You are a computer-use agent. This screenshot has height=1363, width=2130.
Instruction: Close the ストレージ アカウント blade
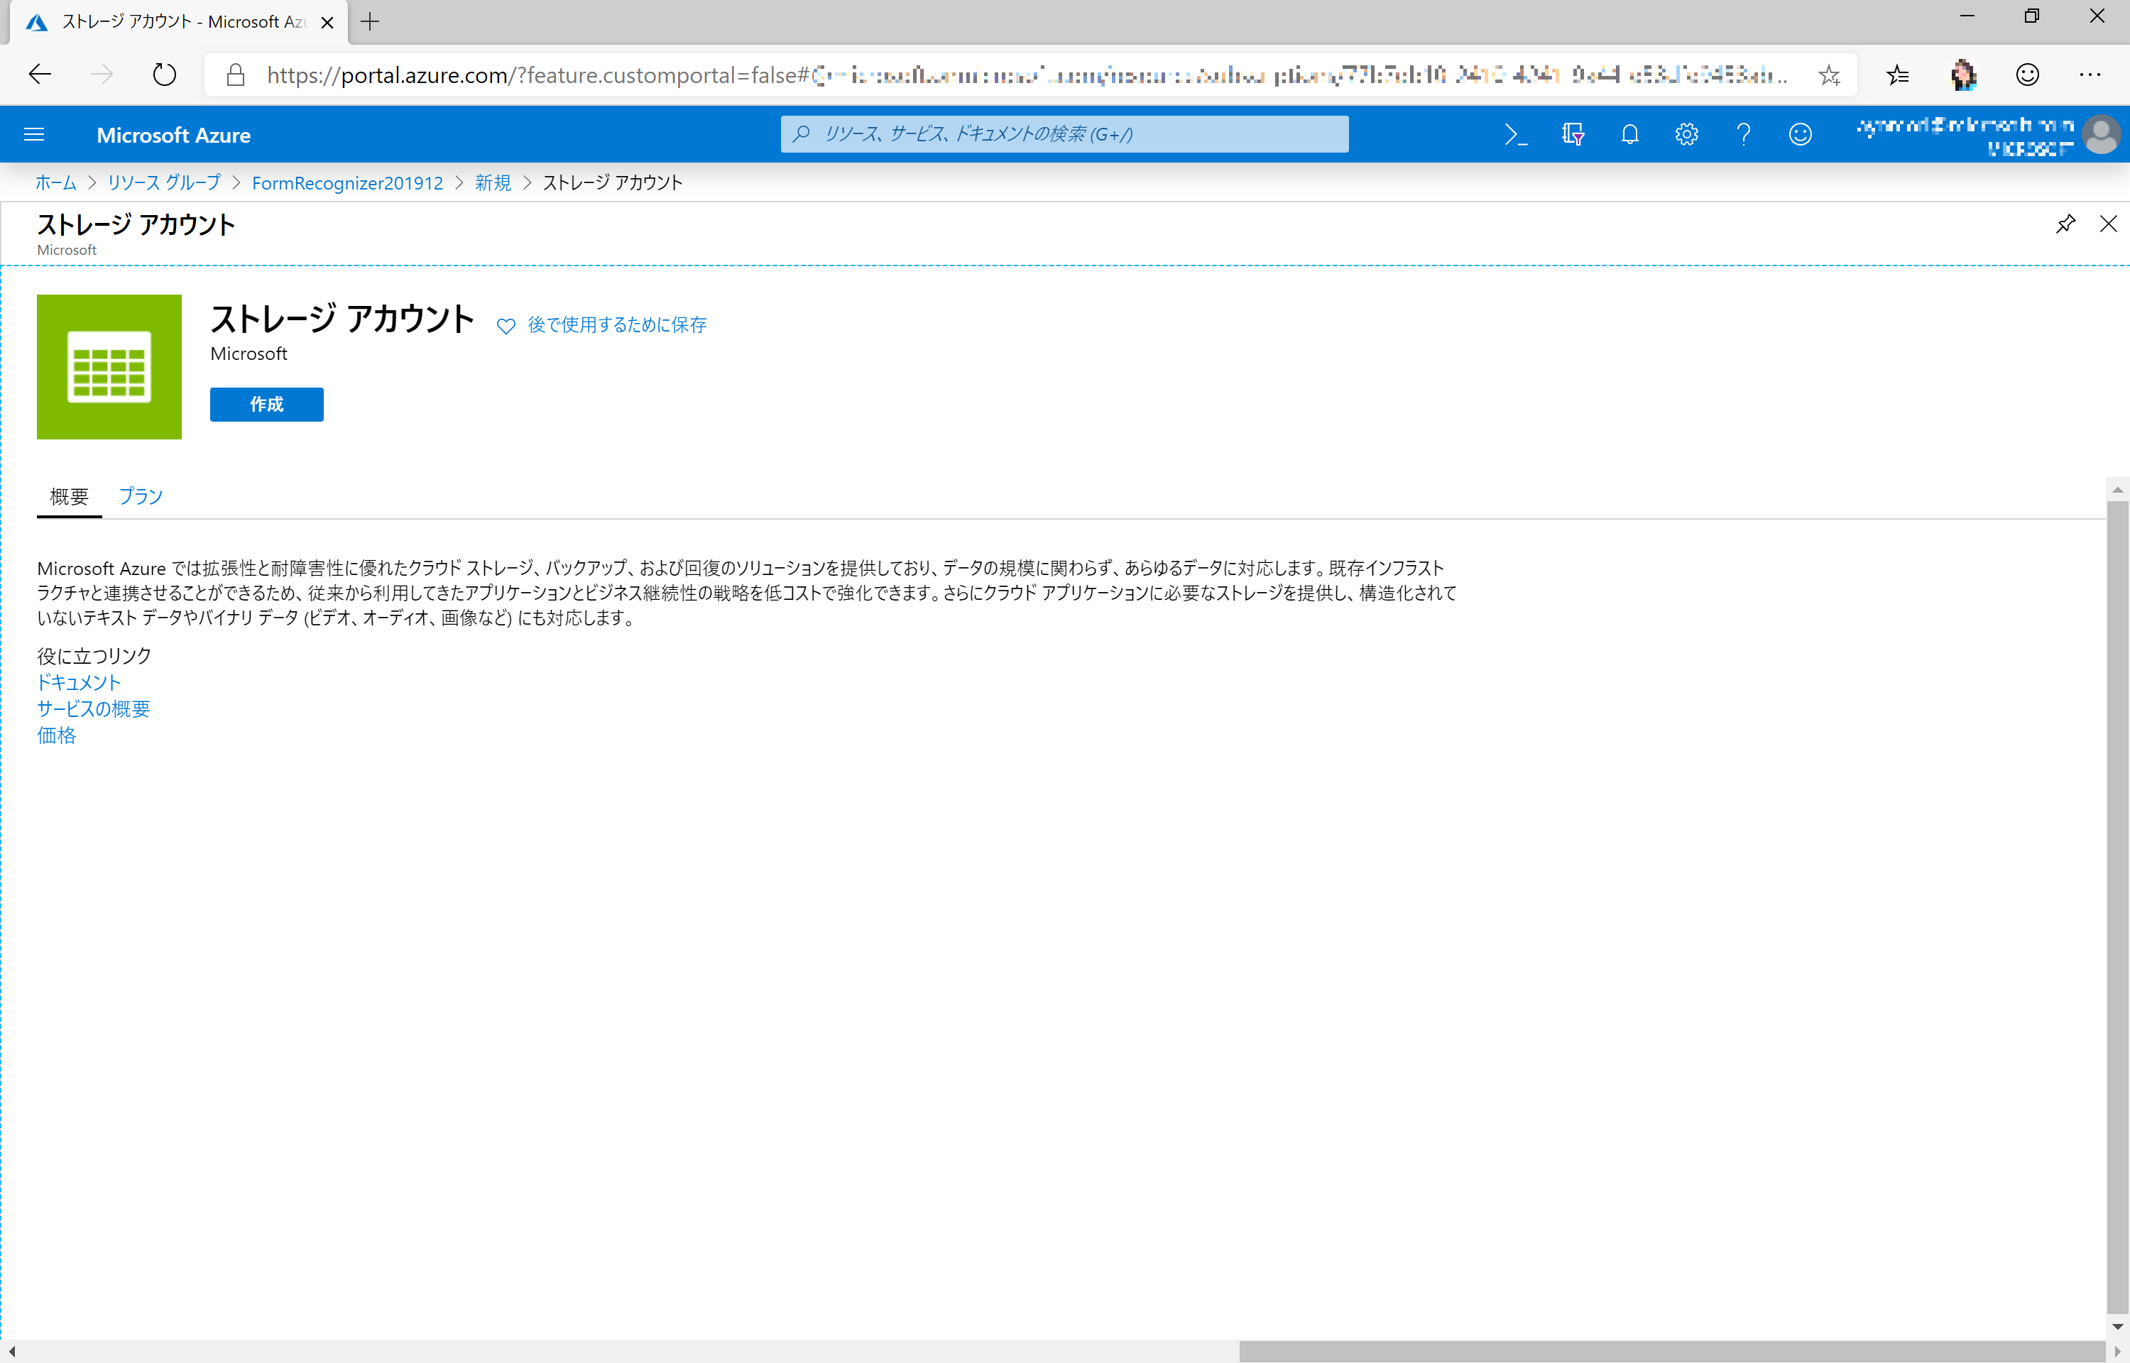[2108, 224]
★ ★ ★ ★ ★ ★ ★
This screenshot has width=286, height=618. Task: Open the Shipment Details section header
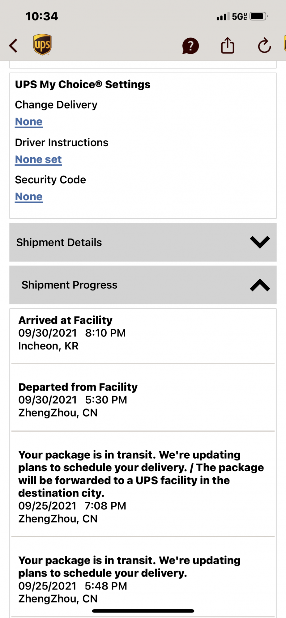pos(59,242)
★ ★ ★ ★ ★ ★ ★
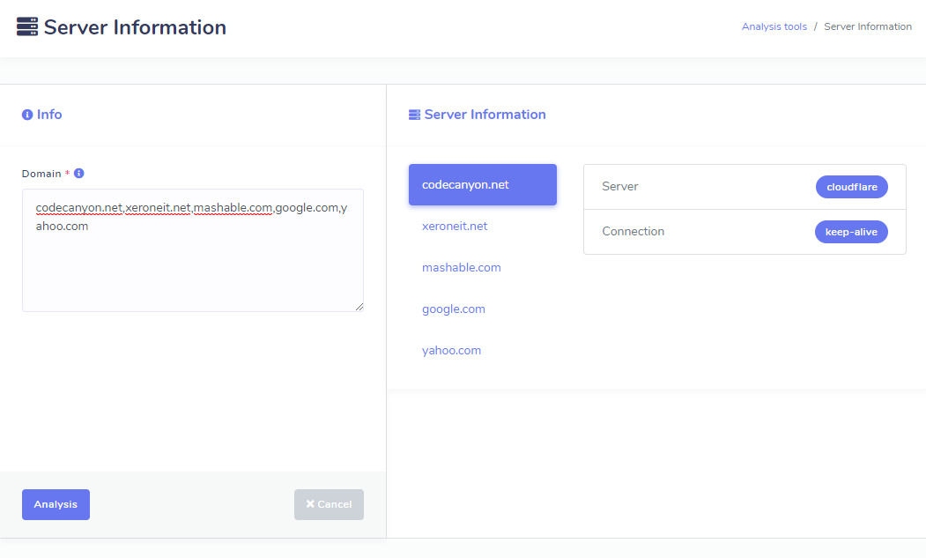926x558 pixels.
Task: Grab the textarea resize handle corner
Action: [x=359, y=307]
★ ★ ★ ★ ★ ★ ★
### Instruction
Pull out the lines from the one containing "This screenshot has width=286, height=618." through the one containing "pos(59,242)", both included, and copy them word for word. Leave the pictures out.

### Result of the exercise
This screenshot has width=286, height=618. Task: Open the Shipment Details section header
pos(59,242)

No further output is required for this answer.